Re: [PATCH v3 0/5] Allocate memmap from hotadded memory

From: Oscar Salvador <osalvador@suse.de>
To: akpm@linux-foundation.org
Cc: dan.j.williams@intel.com, david@redhat.com,
	pasha.tatashin@soleen.com, mhocko@suse.com,
	anshuman.khandual@arm.com, Jonathan.Cameron@huawei.com,
	vbabka@suse.cz, linux-mm@kvack.org, linux-kernel@vger.kernel.org
Subject: Re: [PATCH v3 0/5] Allocate memmap from hotadded memory
Date: Thu, 1 Aug 2019 09:39:40 +0200	[thread overview]
Message-ID: <20190801073931.GA16659@linux> (raw)
In-Reply-To: <20190725160207.19579-1-osalvador@suse.de>

On Thu, Jul 25, 2019 at 06:02:02PM +0200, Oscar Salvador wrote:
> Here we go with v3.
> 
> v3 -> v2:
>         * Rewrite about vmemmap pages handling.
>           Prior to this version, I was (ab)using hugepages fields
>           from struct page, while here I am officially adding a new
>           sub-page type with the fields I need.
> 
>         * Drop MHP_MEMMAP_{MEMBLOCK,DEVICE} in favor of MHP_MEMMAP_ON_MEMORY.
>           While I am still not 100% if this the right decision, and while I
>           still see some gaining in having MHP_MEMMAP_{MEMBLOCK,DEVICE},
>           having only one flag ease the code.
>           If the user wants to allocate memmaps per memblock, it'll
>           have to call add_memory() variants with memory-block granularity.
> 
>           If we happen to have a more clear usecase MHP_MEMMAP_MEMBLOCK
>           flag in the future, so user does not have to bother about the way
>           it calls add_memory() variants, but only pass a flag, we can add it.
>           Actually, I already had the code, so add it in the future is going to be
>           easy.
> 
>         * Granularity check when hot-removing memory.
>           Just checking that the granularity is the same.
> 
> [Testing]
> 
>  - x86_64: small and large memblocks (128MB, 1G and 2G)
> 
> So far, only acpi memory hotplug uses the new flag.
> The other callers can be changed depending on their needs.
> 
> [Coverletter]
> 
> This is another step to make memory hotplug more usable.
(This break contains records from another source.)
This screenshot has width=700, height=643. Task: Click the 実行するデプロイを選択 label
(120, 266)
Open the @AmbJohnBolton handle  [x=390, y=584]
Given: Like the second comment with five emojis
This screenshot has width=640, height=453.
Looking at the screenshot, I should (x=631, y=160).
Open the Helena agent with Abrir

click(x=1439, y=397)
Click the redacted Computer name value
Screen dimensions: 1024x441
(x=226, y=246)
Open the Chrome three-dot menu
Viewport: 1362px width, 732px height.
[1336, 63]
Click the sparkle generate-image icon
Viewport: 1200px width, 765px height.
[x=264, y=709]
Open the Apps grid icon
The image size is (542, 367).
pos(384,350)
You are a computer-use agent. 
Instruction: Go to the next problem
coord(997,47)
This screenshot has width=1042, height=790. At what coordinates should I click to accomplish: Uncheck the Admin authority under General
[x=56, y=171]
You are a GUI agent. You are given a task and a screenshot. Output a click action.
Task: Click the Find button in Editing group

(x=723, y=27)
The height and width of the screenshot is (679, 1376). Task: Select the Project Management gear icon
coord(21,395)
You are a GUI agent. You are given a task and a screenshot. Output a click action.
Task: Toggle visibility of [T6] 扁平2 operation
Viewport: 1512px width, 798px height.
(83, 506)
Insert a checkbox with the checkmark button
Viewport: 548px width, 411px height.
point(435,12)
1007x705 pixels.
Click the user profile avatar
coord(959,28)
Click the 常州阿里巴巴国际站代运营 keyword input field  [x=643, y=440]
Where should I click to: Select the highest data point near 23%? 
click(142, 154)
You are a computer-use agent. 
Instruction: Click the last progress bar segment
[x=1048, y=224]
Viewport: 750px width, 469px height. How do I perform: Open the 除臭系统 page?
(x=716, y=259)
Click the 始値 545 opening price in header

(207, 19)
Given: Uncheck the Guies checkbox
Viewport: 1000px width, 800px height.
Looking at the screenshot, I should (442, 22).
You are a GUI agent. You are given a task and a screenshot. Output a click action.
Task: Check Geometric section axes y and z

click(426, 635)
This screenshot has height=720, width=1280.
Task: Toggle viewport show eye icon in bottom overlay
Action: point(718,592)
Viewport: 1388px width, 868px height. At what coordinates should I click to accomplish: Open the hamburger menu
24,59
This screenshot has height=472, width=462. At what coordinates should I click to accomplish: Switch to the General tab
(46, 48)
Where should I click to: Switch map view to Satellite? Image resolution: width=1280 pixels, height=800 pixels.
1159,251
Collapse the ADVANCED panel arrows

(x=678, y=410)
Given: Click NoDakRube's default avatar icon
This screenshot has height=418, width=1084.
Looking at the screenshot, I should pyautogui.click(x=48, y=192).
The primary
> goal of this patchset is to reduce memory overhead of the hot-added
> memory (at least for SPARSEMEM_VMEMMAP memory model). The current way we use
> to populate memmap (struct page array) has two main drawbacks:
> 
> a) it consumes an additional memory until the hotadded memory itself is
>    onlined and
> b) memmap might end up on a different numa node which is especially true
>    for movable_node configuration.
> 
> a) it is a problem especially for memory hotplug based memory "ballooning"
>    solutions when the delay between physical memory hotplug and the
>    onlining can lead to OOM and that led to introduction of hacks like auto
>    onlining (see 31bc3858ea3e ("memory-hotplug: add automatic onlining
>    policy for the newly added memory")).
> 
> b) can have performance drawbacks.
> 
> One way to mitigate all these issues is to simply allocate memmap array
> (which is the largest memory footprint of the physical memory hotplug)
> from the hot-added memory itself. SPARSEMEM_VMEMMAP memory model allows
> us to map any pfn range so the memory doesn't need to be online to be
> usable for the array. See patch 3 for more details.
> This feature is only usable when CONFIG_SPARSEMEM_VMEMMAP is set.
> 
> [Overall design]:
> 
> Implementation wise we reuse vmem_altmap infrastructure to override
> the default allocator used by vmemap_populate. Once the memmap is
> allocated we need a way to mark altmap pfns used for the allocation.
> If MHP_MEMMAP_ON_MEMORY flag was passed, we set up the layout of the
> altmap structure at the beginning of __add_pages(), and then we call
> mark_vmemmap_pages().
> 
> MHP_MEMMAP_ON_MEMORY flag parameter will specify to allocate memmaps
> from the hot-added range.
> If callers wants memmaps to be allocated per memory block, it will
> have to call add_memory() variants in memory-block granularity
> spanning the whole range, while if it wants to allocate memmaps
> per whole memory range, just one call will do.
> 
> Want to add 384MB (3 sections, 3 memory-blocks)
> e.g:
> 
> add_memory(0x1000, size_memory_block);
> add_memory(0x2000, size_memory_block);
> add_memory(0x3000, size_memory_block);
> 
> or
> 
> add_memory(0x1000, size_memory_block * 3);
> 
> One thing worth mention is that vmemmap pages residing in movable memory is not a
> show-stopper for that memory to be offlined/migrated away.
> Vmemmap pages are just ignored in that case and they stick around until sections
> referred by those vmemmap pages are hot-removed.

Gentle ping :-)

-- 
Oscar Salvador
SUSE L3